"""

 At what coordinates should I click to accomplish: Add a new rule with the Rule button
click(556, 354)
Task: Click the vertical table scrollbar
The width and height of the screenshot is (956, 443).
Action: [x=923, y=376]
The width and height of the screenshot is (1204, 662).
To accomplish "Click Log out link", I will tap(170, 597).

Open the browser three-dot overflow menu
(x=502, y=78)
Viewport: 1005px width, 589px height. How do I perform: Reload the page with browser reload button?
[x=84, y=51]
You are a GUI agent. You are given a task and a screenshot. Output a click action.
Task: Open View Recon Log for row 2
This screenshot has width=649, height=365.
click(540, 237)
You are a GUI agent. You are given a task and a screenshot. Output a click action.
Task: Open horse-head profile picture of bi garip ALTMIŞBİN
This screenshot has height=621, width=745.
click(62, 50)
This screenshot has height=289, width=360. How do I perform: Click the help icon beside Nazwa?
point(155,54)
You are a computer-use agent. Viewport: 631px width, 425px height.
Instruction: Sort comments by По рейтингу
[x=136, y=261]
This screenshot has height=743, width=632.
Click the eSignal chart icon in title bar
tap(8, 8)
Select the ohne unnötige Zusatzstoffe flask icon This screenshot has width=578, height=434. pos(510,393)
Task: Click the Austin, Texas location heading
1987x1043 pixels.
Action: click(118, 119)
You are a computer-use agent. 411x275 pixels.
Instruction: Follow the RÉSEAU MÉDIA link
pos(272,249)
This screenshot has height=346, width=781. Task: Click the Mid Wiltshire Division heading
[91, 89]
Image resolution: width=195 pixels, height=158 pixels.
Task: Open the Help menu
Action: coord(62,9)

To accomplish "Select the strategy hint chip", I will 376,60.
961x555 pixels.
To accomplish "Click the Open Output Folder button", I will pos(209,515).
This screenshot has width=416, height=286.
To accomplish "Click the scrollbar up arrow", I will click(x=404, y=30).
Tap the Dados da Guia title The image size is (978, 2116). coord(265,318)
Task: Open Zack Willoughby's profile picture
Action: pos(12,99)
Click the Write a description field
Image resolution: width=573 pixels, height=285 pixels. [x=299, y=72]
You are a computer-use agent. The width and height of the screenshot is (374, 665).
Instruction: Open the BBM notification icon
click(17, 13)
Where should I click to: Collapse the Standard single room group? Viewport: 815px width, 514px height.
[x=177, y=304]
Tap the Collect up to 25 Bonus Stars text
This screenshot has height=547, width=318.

"""

YOUR TASK: Reproduce only what lies between the start of the listing above and the end of the line containing "The width and height of the screenshot is (1204, 662).", keeping every line exact.

SOLVED PROBLEM:
 At what coordinates should I click to accomplish: Add a new rule with the Rule button
click(556, 354)
Task: Click the vertical table scrollbar
The width and height of the screenshot is (956, 443).
Action: [x=923, y=376]
The width and height of the screenshot is (1204, 662).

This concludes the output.